◆ **Task item**
Please write each entry out again exactly as shown.

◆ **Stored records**
********************

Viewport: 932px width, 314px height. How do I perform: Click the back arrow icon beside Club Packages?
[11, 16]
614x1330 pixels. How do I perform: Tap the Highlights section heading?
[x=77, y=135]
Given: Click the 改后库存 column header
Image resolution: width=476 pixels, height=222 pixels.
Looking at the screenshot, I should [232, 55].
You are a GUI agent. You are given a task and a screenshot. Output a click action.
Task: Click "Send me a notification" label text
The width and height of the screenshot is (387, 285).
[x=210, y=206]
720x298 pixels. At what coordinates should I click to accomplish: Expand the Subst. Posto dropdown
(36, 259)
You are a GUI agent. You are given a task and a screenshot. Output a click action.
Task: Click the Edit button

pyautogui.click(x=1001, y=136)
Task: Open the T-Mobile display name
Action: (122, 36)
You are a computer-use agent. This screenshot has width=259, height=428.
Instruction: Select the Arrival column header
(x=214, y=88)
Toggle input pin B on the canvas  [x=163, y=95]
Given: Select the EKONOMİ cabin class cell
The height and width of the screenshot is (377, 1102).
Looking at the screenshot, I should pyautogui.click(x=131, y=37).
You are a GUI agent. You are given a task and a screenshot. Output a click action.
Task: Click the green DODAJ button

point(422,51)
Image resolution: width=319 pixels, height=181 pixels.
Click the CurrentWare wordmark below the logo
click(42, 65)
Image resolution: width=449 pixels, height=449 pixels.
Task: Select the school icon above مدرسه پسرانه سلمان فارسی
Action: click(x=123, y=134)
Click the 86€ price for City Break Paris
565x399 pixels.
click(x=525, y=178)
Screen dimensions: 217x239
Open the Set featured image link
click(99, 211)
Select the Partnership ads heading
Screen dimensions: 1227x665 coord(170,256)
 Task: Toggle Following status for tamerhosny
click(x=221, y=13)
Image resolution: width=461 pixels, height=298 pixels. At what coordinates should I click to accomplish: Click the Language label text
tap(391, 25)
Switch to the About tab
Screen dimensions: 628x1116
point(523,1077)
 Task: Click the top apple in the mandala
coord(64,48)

********************

◆ **Task solution**
Viewport: 932px width, 314px height. How do I perform: Click the back arrow icon beside Club Packages?
[11, 16]
614x1330 pixels. How do I perform: Tap the Highlights section heading?
[x=77, y=135]
Given: Click the 改后库存 column header
Image resolution: width=476 pixels, height=222 pixels.
Looking at the screenshot, I should [232, 55].
You are a GUI agent. You are given a task and a screenshot. Output a click action.
Task: Click "Send me a notification" label text
The width and height of the screenshot is (387, 285).
[x=210, y=206]
720x298 pixels. At what coordinates should I click to accomplish: Expand the Subst. Posto dropdown
(36, 259)
You are a GUI agent. You are given a task and a screenshot. Output a click action.
Task: Click the Edit button

pyautogui.click(x=1001, y=136)
Task: Open the T-Mobile display name
Action: (122, 36)
You are a computer-use agent. This screenshot has width=259, height=428.
Instruction: Select the Arrival column header
(x=214, y=88)
Toggle input pin B on the canvas  [x=163, y=95]
Given: Select the EKONOMİ cabin class cell
The height and width of the screenshot is (377, 1102).
Looking at the screenshot, I should pyautogui.click(x=131, y=37).
You are a GUI agent. You are given a task and a screenshot. Output a click action.
Task: Click the green DODAJ button

point(422,51)
Image resolution: width=319 pixels, height=181 pixels.
Click the CurrentWare wordmark below the logo
click(42, 65)
Image resolution: width=449 pixels, height=449 pixels.
Task: Select the school icon above مدرسه پسرانه سلمان فارسی
Action: click(x=123, y=134)
Click the 86€ price for City Break Paris
565x399 pixels.
click(x=525, y=178)
Screen dimensions: 217x239
Open the Set featured image link
click(99, 211)
Select the Partnership ads heading
Screen dimensions: 1227x665 coord(170,256)
 Task: Toggle Following status for tamerhosny
click(x=221, y=13)
Image resolution: width=461 pixels, height=298 pixels. At what coordinates should I click to accomplish: Click the Language label text
tap(391, 25)
Switch to the About tab
Screen dimensions: 628x1116
point(523,1077)
 Task: Click the top apple in the mandala
coord(64,48)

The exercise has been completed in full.